-------- Фрагмент документа --------

Твердая позиция в защите своего достоинства студенту-еврею в Венском университете была, безусловно, необходима. Юдофобские силлогизмы звучали порой с самых высоких кафедр. Профессор Христиан Альберт Теодор Бильрот (Christian Albert Theodor Billroth, 1829-1894) один из создателей современной хирургии, чьи операции на желудке до сих пор изучают студенты-медики во всех университетах мира, блестящий ученый, недурной композитор, почитатель и добрый знакомый Иоганеса Брамса публично предложил ввести квоту на медицинских факультетах для «культурно недоразвитых» евреев. «Ведь даже если евреи говорят и думают на более богатом немецком языке, чем многие чистокровные тевтонцы, они не могут считаться настоящими немцами. Между чистой немецкой и еврейской кровью - огромная разница» - Так говорил профессор. А студенты-христиане, возбужденные рассуждениями учителя, иногда начинали буйствовать: били евреев и изгоняли их из аудиторий.
Конечно же, не каждый ариец того времени разделял взгляды великого хирурга. Профессор физиологии Эрнст Вильгельм фон Брюкке (Ernst Wilhelm von Brücke, 1819-1892) в течение многих лет выказывал Фрейду, то, что можно было бы назвать расположением. К этому рыжеволосому протестанту с севера Германии окружающие относились с опаской из-за его идеализма, нескрываемого презрения к слабостям и неорганизованности. Студенты ежились под его взглядом.
У Фрейда же почтение к фон Брюкке, похоже, обернулось, если воспользоваться психоаналитической лексикой, появившейся позже, интроектом «Хорошего Отца». На протяжении всей своей жизни, как пишет ученик и биограф Фрейда Эрнест Джонс (Ernest Jones, 1879-1958), основателю психоанализа суждено было видеть перед собой «стальные голубые глаза» профессора Брюкке всякий раз, когда его одолевало «искушение пренебречь собственным долгом». Эрнст, младший сын Фрейда, родившейся в год смерти фон Брюкке получил свое имя в его честь.
Окончив медицинский факультет, Зигмунд Фрейд занялся изучением центральной нервной системы в физиологическом институте профессора Брюкке, что вполне удовлетворяло его интеллектуально, но, увы, приносило весьма скудный доход. Знакомство Зигмунда Фрейда в апреле 1882 года с Мартой Бернайс усилило его недовольство своей бедностью. Зарплаты демонстратора физиологического института не хватило бы на содержание семьи, даже при самой жесткой экономии.

-------- Записанные данные --------

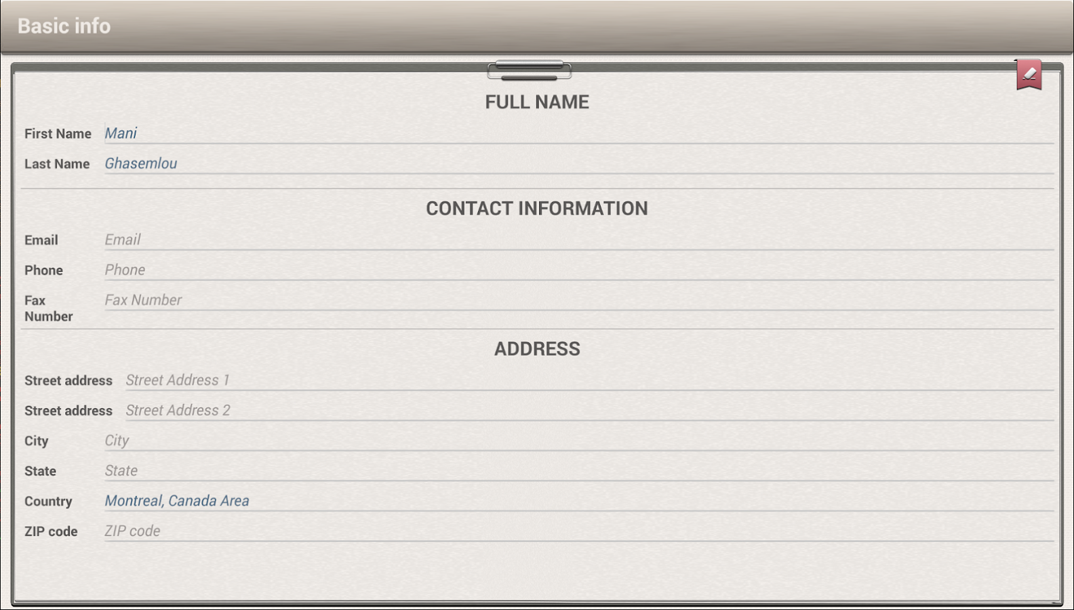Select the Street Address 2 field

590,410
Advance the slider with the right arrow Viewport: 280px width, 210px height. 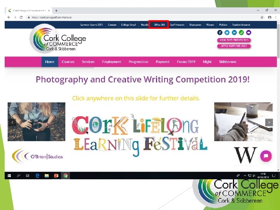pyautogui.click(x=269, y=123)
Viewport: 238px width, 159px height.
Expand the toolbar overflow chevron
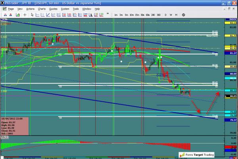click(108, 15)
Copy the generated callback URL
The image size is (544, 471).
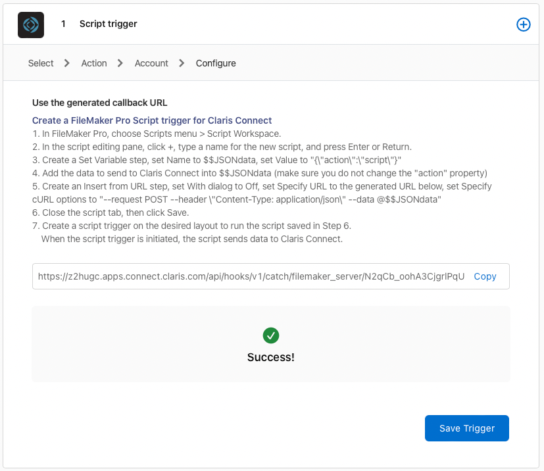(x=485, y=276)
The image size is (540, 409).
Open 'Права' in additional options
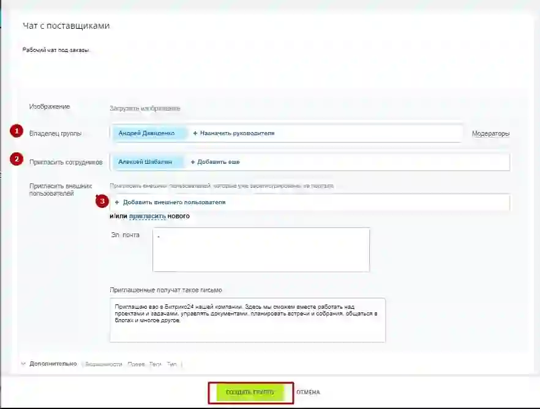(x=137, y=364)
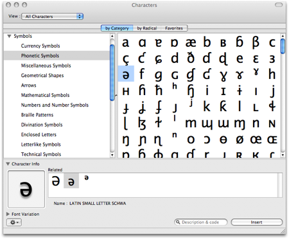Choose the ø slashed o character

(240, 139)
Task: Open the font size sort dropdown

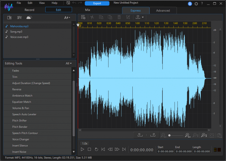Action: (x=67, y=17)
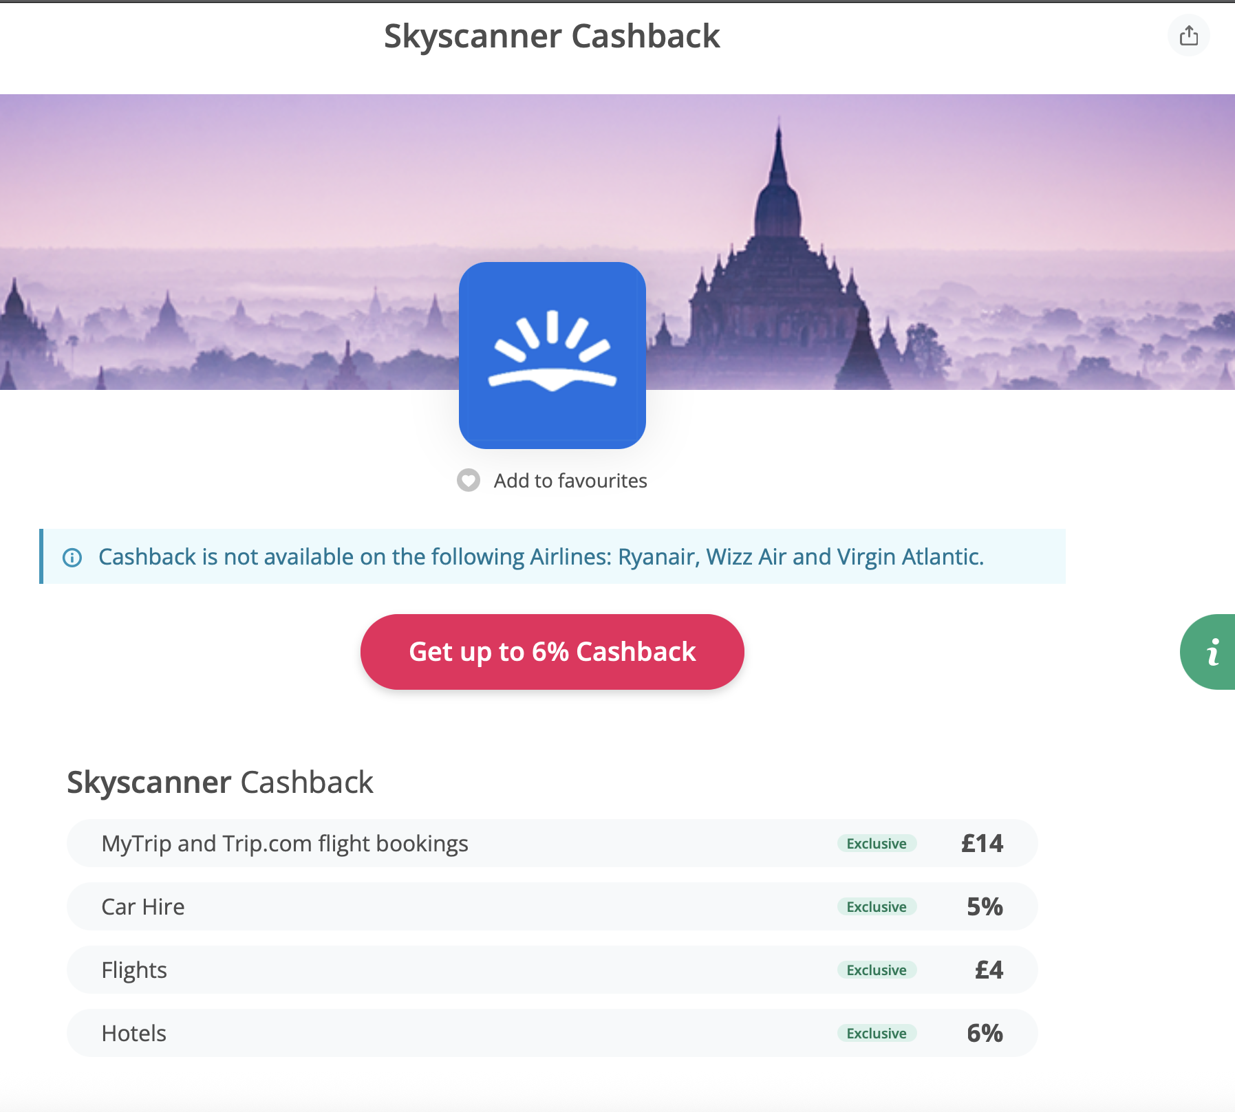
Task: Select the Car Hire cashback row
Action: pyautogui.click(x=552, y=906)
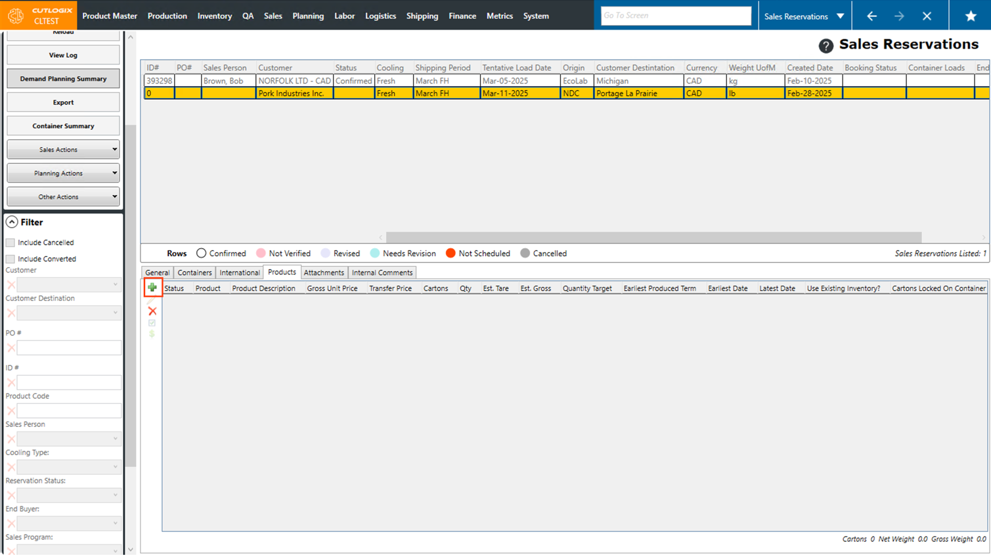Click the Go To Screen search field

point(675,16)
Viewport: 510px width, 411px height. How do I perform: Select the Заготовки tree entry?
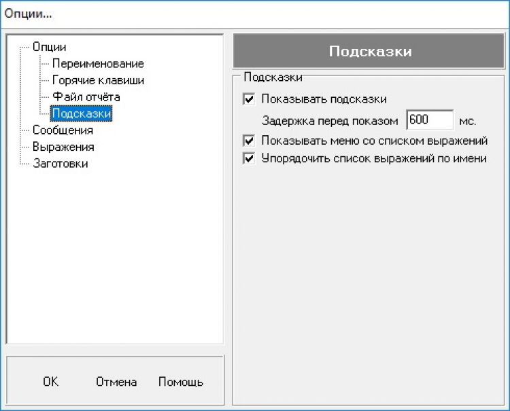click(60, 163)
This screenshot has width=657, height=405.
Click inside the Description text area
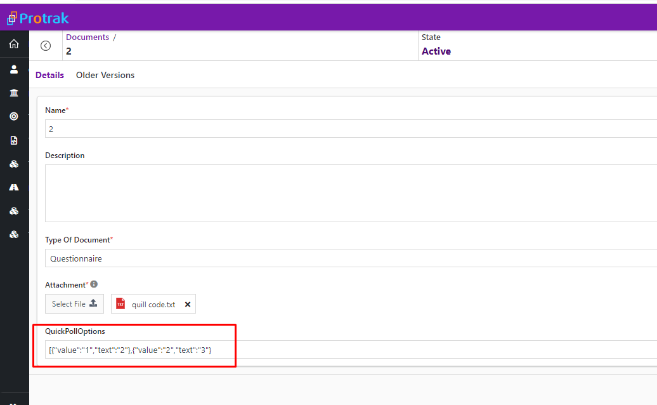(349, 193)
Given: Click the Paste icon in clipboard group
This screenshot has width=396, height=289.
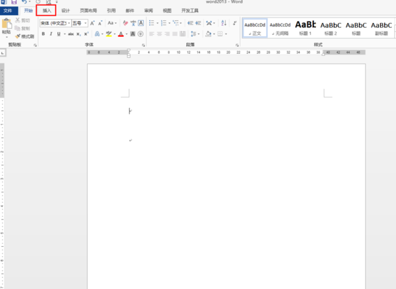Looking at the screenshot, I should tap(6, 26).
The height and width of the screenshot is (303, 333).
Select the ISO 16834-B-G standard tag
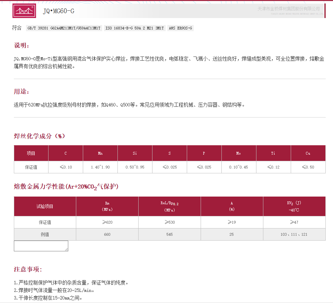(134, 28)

--------

Упражнения =>
- a) Переведите на английский язык следующее предложение из фрагмента о Фрейде: «Конечно же, не каждый ариец того времени разделял взгляды великого хирурга».
- b) Подхватите повествование фрагмента о Фрейде и продолжите его сразу после последнего предложения.
Перечень представляет собой самостоятельный материал и к фрагменту не относится.

Ответы к упражнениям =>
- a) Of course, not every Aryan of that time shared the views of the great surgeon.

- b)
* * *
Марта была на пять лет моложе Зигмунда. Она жила с матерью-вдовой, сестрой Минной и братом Эли. Дедушка Марты, Исаак Бернайс, был главным раввином Гамбурга. Его имя неоднократно упоминал в своих письмах Генрих Гейне, с которым семья Бернайсов состояла в родстве. Поэт называл рава Исаака «geistreicher Mann» - мудрый, ученый человек. Старший сын Исаака Бернайса, Михаэль, крестившись, стал профессором истории литературы Мюнхенского университета и личным учителем (Lehr-Konsul) Баварского короля Людвига. В 1866 году Михаэль Бернайс издал книгу о Гёте. Второй сын Исаака Бернайса Яков преподавал латынь и древнегреческий в Гейдельбергском университете. Он не захотел, подобно брату, заплатить отступничеством за профессуру. После крещения Михаэля Яков, в соответствии с традицией, соблюдал траур, как если бы его брат умер. Третий сын Исаака Бернайса Берман, отец Марты, был не вполне удачливым торговцем. Он даже сидел в тюрьме за злостное банкротство. Умер Берман Бернайс, когда Марте было восемнадцать.
13 сентября 1886 года в ратуше Вандсбека, близь Гамбурга, – «родовом гнезде» Бернайсов, состоялось гражданское бракосочетание Марты и Шломо-Зигмунда Фрейда.
На следующий день после этой церемонии, по настоянию Бернайсов, была хупа(5). Дядя Марты Элиас научил Фрейда говорить на иврите: «Вот, ты посвящаешься мне в жены этим кольцом по Закону Моше и Израиля!» – Эти слова жених произносит во время бракосочетания, надевая кольцо на палец невесты.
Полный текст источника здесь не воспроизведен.